[Records for locating displayed items]
# # # #

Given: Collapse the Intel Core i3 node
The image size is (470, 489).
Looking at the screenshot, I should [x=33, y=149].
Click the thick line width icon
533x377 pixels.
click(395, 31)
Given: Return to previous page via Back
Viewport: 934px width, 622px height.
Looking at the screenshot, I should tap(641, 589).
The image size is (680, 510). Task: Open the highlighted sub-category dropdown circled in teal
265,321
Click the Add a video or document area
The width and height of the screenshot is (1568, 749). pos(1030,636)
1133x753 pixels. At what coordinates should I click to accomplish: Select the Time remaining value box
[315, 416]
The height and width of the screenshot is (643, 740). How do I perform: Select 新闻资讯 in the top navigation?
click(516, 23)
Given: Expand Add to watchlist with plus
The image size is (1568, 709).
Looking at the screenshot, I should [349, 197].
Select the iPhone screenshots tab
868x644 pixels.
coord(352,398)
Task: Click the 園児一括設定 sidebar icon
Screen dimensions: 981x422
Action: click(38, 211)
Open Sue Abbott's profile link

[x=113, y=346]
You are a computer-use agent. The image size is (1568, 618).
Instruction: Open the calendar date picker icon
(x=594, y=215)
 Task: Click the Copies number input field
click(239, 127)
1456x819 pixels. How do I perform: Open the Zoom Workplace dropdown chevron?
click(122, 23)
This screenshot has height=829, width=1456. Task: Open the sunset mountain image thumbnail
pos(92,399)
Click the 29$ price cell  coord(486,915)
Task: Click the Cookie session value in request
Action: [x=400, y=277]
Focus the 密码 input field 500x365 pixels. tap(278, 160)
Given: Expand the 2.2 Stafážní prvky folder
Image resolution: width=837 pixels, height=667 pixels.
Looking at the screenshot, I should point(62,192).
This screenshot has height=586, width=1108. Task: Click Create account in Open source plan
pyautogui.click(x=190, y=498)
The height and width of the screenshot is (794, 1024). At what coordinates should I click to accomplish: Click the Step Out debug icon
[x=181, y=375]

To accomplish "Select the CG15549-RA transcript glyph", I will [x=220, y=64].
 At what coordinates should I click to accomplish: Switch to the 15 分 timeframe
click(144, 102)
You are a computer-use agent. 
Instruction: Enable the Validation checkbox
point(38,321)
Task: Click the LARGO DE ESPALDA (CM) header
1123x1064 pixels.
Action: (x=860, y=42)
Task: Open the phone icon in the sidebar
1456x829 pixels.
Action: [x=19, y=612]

# # # #

Aim:
Identify every line in the rows above that contains the string "Instruction" and copy each of those lines.

Finished task:
Instruction: Open the calendar date picker icon
Instruction: Enable the Validation checkbox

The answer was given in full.